§ Exercise goal
Once the line with "Task: Tap the Bluetooth status icon" is found, write it out along with every line after it, exactly, up to the last line of the entries below. Exclude pictures.

§ Stored records
============

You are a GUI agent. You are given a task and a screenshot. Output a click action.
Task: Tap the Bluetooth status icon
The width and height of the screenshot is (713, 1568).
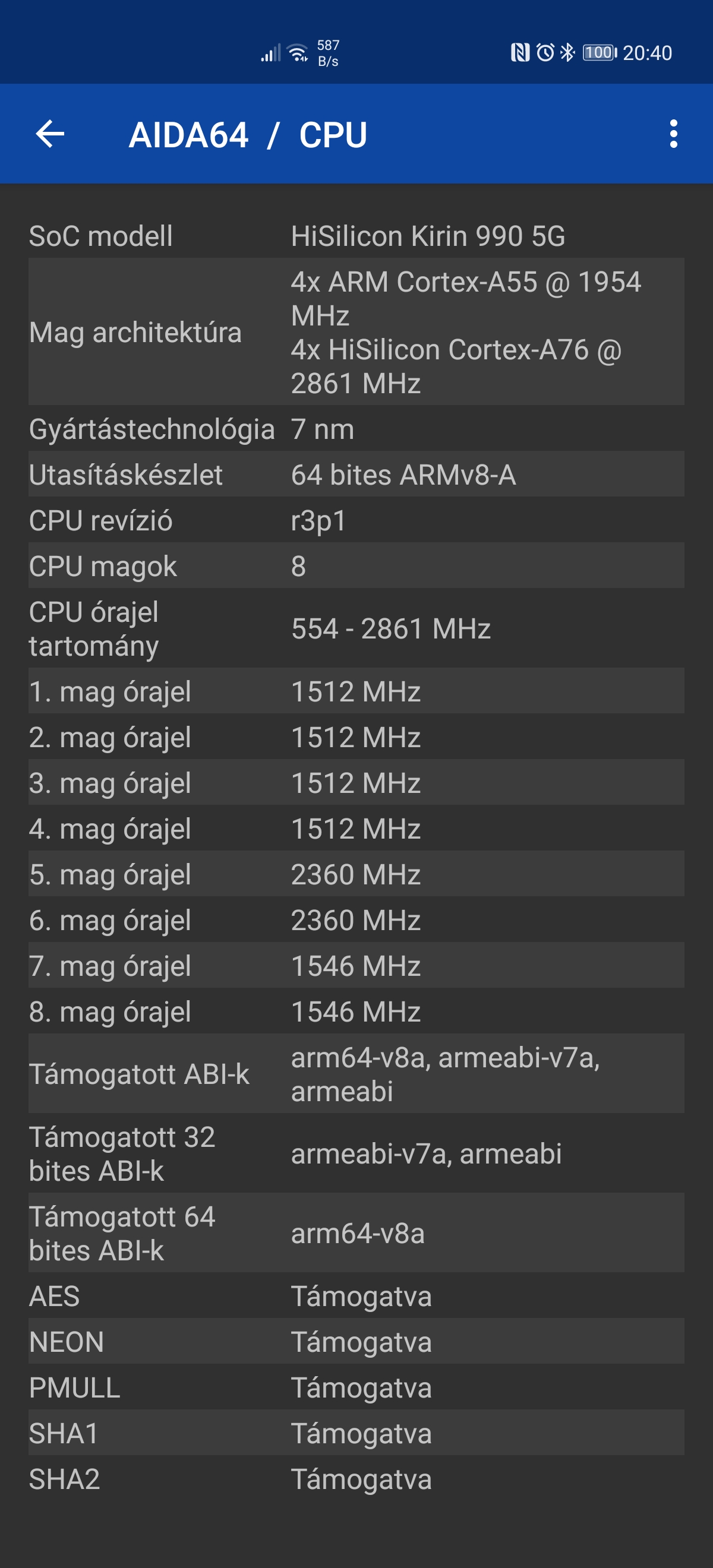point(567,53)
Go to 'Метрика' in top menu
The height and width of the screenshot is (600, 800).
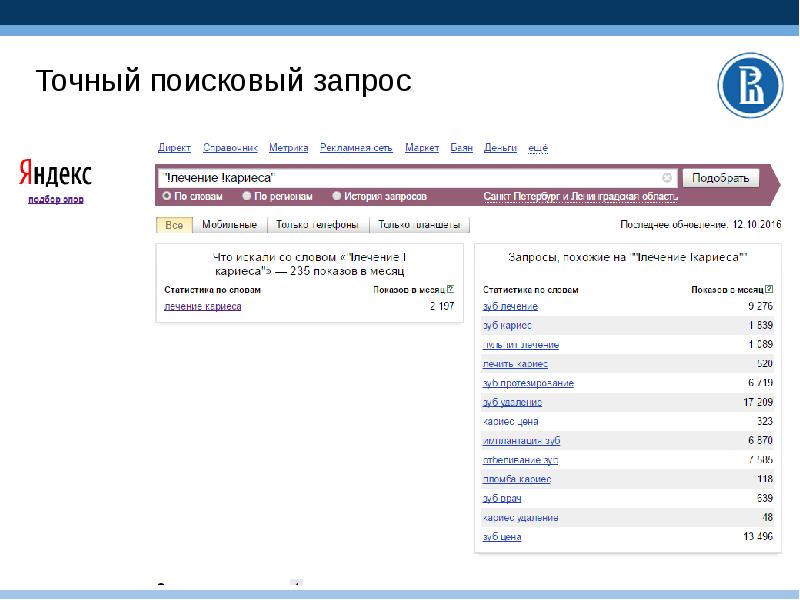pyautogui.click(x=288, y=148)
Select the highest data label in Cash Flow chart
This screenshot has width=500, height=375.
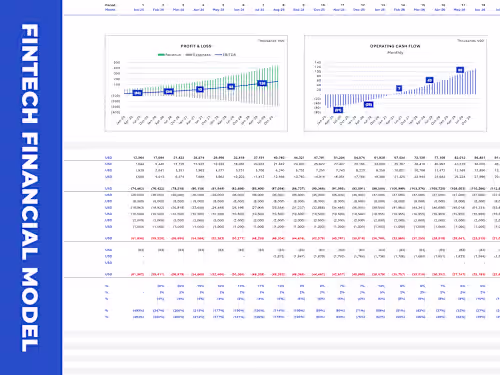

============

§ Answer to the exercise
Task: Tap the Bluetooth status icon
The width and height of the screenshot is (713, 1568).
point(567,53)
Go to 'Метрика' in top menu
The height and width of the screenshot is (600, 800).
pyautogui.click(x=288, y=148)
Select the highest data label in Cash Flow chart
This screenshot has width=500, height=375.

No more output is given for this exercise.